C’è l’economia di Eurolandia che perde colpi. Ci sono le incertezze sull’esito del voto in Italia. Così, tutte le Borse Ue vanno giù e Milano più delle altre, con un rosso del 3,13%: pesa l’incognita elettorale, l’effetto-urne influisce sugli umori e sulle quotazioni. Fibrillano anche gli spread e quello tra Italia e Germania torna a quota 290, con i rendimenti dei Btp al 4,49%. In questo contesto, la Bce fa sapere che sono italiani metà dei bond che ha in pancia: ben 102,8 miliardi su 218 che aveva in portafoglio a fine 2012, acquistati per sostenere le nazioni periferiche dell’euro in difficoltà.
Si potrebbe sintetizzare così la giornata ad alta tensione vissuta dalle “piazze” di mezza Europa, scosse da un flusso di notizie in grigio che certificano la durezza della recessione e spingono gli indici all’ingiù: da Parigi a Londra, da Francoforte a Madrid ovunque le Borse chiudono con il segno meno. Milano però è maglia nera. Il caso italiano è aggravato dai timori sul risultato del voto. Gli investitori si interrogano sulla possibile compagine del domani, vogliono capire se la governabilità del Paese sarà assicurata. Standard&Poor’s ha già reso pubbliche le sue preoccupazioni su un risultato elettorale incerto. Ora sembrerebbe, secondo indiscrezioni, che alcune società d’investimento straniere abbiano inviato in Italia emissari per provare a intercettare in anticipo il responso delle urne, in modo da posizionarsi per tempo sul Paese, “short” o “long”, a seconda del risultato. Si favoleggia anche che abbiano commissionato sondaggi privati per meglio orientarsi. Sia come sia, per la Borsa di Milano è un giovedì nero, con i bancari e Mediaset in sofferenza. Non aiutano i dati sulla salute dell’intera Eurozona, ancora assai malandata.

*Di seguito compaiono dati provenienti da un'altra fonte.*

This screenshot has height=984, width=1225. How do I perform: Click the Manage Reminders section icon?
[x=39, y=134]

E difatti, tra i motivi che influiscono sui listini Ue c’è il calo, a sorpresa, del cosiddetto indice Pmi, quello che misura l’attività economica nei servizi e nel manufatturiero della Ue: a febbraio scende a quota 47,3, da 48,6 di gennaio, meno delle attese e comunque abbondantemente sotto la «soglia d’espansione», come si chiama in gergo, fissata a quota 50. Significa che l’Europa è ancora in recessione e che anche altri Paesi rischiano di entrarci: la Francia, per esempio, secondo notizie filtrate sulla stampa, dovrebbe avere quest’anno una crescita piatta, dello 0,1%. Lo si saprà oggi, quando verranno diffuse le previsioni invernali della Ue che peraltro danno per centrato l’obiettivo del pareggio di bilancio italiano mentre certificherebbero un calo del Pil di almeno mezzo punto quest’anno, contro il meno 1% previsto dalla Banca d’Italia. La signora Merkel, a scanso di equivoci, ripete che i Paesi dell’euro colpiti dalla crisi, ovvero nell’ordine Spagna, Grecia, Italia e Portogallo, devono continuare a fare le riforme.

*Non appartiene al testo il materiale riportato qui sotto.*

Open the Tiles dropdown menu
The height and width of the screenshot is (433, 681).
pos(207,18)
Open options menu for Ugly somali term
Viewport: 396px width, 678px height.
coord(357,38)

Così, i listini s’infrangono, spinti al pessimismo anche da certe minute della Federal Reserve americana che segnalano un possibile ridimensionamento delle politiche di stimolo Usa nel prossimo futuro. Ci sono timori per le sorti di Cipro. Il clima di generale incertezza mette la sordina al buon esito di un collocamento di bonos spagnoli, per oltre 4 miliardi con rendimenti in calo. I timori per il voto italiano finiscono per prevalere su alcune valutazioni positive, come quelle del colosso Allianz che lascia «pressoché invariata» la sua esposizione in bond nazionali perché considera il Paese «sano». La debolezza economica europea trascina al ribasso anche la moneta unica. Per la prima volta da oltre un mese l’euro scende sotto la soglia di 1,32 dollari a 1,3168.